The phone call was so cold. “Chris is dead,” she said. I’ve hated that woman ever since she spoke those words into the phone. I’ve tried to forgive her for your death, but I’d rather stay mad at flesh that is here than flesh that is not. Your death is the most irrational thing that has ever happened to me – wrapped in unharmonious words and sounds, the flat keys of an out of tune piano attempting a haunting e minor – “Chris. Is. Dead.” The whole piano lies in ruins, its guts spilled out on the ground. All my insides are on my outside now and I feel everything.
Do you think if I stop coming here, I’d feel better? …says the living to the dead…
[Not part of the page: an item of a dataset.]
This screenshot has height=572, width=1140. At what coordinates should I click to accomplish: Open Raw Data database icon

I have sat upon this dirt for six years now. Nothing has changed about your grave. The cross still stands in the same spot. The grass breaks beneath my feet in the cold winter and sprouts up new in the spring. The earth is not dead, only what lies beneath it. The earth is very much alive and moving and spinning and sprouting that awful yellow wheat that laughs and mocks every March. I am learning to laugh back though. I am learning that if I don’t grow, I’ll die too. The first year, I hid from brightness of the sun in a dark pill bottle perfectly prescribed to heal. I almost joined you here.
But I got better.
Sometimes now, when the fields begin their show, I stop and stare back. It is unharmed, unmoved, and continues its transformation into wheat. I have much to learn from its cruel progression.
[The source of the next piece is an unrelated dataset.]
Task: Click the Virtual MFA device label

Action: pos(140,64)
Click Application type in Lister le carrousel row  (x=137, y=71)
One final walk down this path before I leave you today.
My father carried me to the crematory to pick up your remains. They handed me a blue bag with a box inside. I was shocked that your body weighed as little as it did the day I carried you out of the hospital in a car seat just twenty-three years prior. Scrambled messages tore my brain to shreds and all I could think of that made sense was that line in Emily Dickinson’s poem, Funeral in my Brain when she said, “and then a plank in reason broke and I fell
down
and
down….”
Daily for the last six years I have come to you and relived your unreasonable death as if I could somehow make you take back some of the pain you left me with.
Down
and
down…
But I’m tired of concrete and earth and your death wearying my soul. I desire to be alive again, dear son.
Today, I’m leaving you here with your choice. I love you. I am going to walk through a wheat field and let yellow life cling to my clothes and scratch my skin. Today is the last time I will live death with you.
Tomorrow I will brush my teeth and wash my face and step into a day that will end without this grave. I am sorry that you made this choice. But today, I choose life.